Premiums have gone up more than 200% in states that have implemented guaranteed issue. There’s a better way. Privately run, publicly funded, high-risk insurance pools administered at the state level have proven effective at delivering affordable coverage to those with pre-existing conditions. Policymakers should increase federal funding for these pools in the 35 states where they exist–and provide seed money to create them in the 15 states where they do not.

Legalize the sale of insurance across state lines. Presently, consumers can only buy policies approved by regulators in the state where they live. Patients are effectively barred from shopping around for the best deal.

Opening up the health-insurance marketplace would allow consumers to take advantage of better deals in other states. A 25-year-old male in New Jersey, for instance, pays about $5,600 annually for a basic insurance policy. He could obtain a similar policy in Kentucky for less than $1,000 a year.

That’s simply not fair. Fixing this inequity would lead to lower costs for everyone.

Reduce the number of mandates on insurance policies.
Not only would ObamaCare mandate that insurers accept all comers–it would also dictate what benefits each policy has to cover–even if a patient didn’t want or need them. Such benefit mandates force insurance prices up. At the state level mandates increase the cost of a basic insurance package by 20% to 50%.

Reform the medical-malpractice system.
The next round of health reform will be dead-on-arrival without an effective strategy for controlling health costs. Medical-malpractice reform should be a linchpin of that strategy.

The direct impact of malpractice abuse is easy to see. Each year, one in eight doctors faces a malpractice suit. Ninety percent of the time the defending doctor is found innocent. But those victories can be Pyrrhic–defense costs for an average medical tort case approach $100,000. Doctors and hospitals pass their legal costs onto patients as higher prices.

Malpractice abuse also raises health costs indirectly. Fear of a six-figure lawsuit causes many doctors to practice “defensive medicine, ” whereby they order more tests and procedures than necessary to protect themselves from over-eager lawyers. Such overtreatment increased personal health care expenditures by $191 billion in 2008.

Malpractice reform could help curb such runaway spending. Stanford economist Daniel Kessler and Brookings Institute scholar Mark McClellan determined that several fixes to our tort system–including a $250,000 cap on non-economic damages–would reduce annual health spending by 5% to 9% without impacting medical complications or mortality.

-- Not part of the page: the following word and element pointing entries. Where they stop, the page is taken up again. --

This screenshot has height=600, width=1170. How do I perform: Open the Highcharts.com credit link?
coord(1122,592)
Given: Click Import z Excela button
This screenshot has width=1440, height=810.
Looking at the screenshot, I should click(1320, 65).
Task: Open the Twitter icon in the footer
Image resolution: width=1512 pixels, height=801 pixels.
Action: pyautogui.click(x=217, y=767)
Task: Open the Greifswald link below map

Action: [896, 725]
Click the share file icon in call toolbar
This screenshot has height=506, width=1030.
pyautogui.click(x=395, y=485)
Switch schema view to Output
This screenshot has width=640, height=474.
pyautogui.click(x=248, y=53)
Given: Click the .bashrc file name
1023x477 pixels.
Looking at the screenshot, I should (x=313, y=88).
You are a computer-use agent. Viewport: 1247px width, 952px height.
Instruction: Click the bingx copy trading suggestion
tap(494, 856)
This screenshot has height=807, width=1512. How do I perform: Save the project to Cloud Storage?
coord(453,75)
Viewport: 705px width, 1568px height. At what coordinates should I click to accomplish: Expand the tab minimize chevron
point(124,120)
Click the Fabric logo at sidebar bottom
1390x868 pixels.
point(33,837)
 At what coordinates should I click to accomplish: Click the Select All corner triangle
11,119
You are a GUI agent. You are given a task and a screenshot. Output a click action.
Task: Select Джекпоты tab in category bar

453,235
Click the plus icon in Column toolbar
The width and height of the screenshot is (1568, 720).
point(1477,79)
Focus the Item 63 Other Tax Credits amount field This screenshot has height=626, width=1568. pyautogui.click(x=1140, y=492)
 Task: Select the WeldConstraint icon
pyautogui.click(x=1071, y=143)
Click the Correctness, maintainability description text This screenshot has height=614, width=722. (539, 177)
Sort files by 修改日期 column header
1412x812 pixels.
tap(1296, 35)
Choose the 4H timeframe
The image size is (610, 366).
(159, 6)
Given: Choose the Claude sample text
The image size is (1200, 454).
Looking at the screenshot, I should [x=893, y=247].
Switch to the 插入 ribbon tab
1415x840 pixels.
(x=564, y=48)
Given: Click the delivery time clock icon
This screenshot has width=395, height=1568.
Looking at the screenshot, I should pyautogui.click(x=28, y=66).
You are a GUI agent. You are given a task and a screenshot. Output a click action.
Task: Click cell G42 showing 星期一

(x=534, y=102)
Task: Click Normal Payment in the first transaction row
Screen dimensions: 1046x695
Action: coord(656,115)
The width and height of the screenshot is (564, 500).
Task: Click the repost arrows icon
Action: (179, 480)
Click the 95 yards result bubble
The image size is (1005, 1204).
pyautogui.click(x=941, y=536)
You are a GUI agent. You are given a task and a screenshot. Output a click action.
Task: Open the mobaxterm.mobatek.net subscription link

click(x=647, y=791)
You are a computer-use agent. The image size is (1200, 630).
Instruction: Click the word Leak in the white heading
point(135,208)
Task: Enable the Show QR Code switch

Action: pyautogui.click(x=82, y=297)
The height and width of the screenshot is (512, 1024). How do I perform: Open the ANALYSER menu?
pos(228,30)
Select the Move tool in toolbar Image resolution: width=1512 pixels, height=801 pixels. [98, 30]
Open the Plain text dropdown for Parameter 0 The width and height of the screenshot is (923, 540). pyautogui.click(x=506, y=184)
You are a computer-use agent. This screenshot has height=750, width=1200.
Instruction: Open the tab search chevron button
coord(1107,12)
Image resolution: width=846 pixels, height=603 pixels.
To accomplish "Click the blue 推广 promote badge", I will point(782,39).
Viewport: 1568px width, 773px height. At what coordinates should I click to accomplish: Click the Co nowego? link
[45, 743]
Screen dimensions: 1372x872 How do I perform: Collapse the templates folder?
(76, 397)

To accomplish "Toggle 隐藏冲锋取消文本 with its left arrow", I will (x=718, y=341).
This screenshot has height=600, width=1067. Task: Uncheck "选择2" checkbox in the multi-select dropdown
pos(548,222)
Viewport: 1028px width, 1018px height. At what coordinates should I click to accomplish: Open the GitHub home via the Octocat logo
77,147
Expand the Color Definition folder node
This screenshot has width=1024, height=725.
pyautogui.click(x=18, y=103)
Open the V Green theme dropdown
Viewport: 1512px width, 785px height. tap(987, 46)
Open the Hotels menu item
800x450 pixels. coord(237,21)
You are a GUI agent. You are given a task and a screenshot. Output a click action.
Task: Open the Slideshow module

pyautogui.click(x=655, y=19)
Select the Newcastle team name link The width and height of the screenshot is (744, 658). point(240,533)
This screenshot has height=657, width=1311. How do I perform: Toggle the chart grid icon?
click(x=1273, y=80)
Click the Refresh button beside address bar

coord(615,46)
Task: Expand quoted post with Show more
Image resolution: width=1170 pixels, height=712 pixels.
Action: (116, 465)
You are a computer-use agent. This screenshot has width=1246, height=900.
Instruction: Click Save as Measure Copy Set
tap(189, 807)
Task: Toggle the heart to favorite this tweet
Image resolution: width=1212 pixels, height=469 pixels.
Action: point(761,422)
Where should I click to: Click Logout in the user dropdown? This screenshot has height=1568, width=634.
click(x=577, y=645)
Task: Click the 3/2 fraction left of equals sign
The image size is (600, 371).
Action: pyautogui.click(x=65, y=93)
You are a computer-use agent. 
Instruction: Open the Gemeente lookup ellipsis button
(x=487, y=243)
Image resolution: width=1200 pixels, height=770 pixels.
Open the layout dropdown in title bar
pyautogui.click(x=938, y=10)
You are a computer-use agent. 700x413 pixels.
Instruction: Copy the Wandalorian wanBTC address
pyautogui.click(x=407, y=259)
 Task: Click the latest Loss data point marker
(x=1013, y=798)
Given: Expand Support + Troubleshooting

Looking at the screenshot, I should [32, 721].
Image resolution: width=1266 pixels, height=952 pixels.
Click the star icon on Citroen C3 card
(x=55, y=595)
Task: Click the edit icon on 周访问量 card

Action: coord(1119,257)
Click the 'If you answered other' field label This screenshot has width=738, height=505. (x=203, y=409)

With his popularity flagging and the American people restive, President Obama was wise to issue a call in his State of the Union address to “start anew.” Let’s hope he acts on those words by urging Congress to scrap its lifeless reform bills and adopt a more prudent bipartisan plan.

Nothing contained in this blog is to be construed as necessarily reflecting the views of the Pacific Research Institute or as an attempt to thwart or aid the passage of any legislation.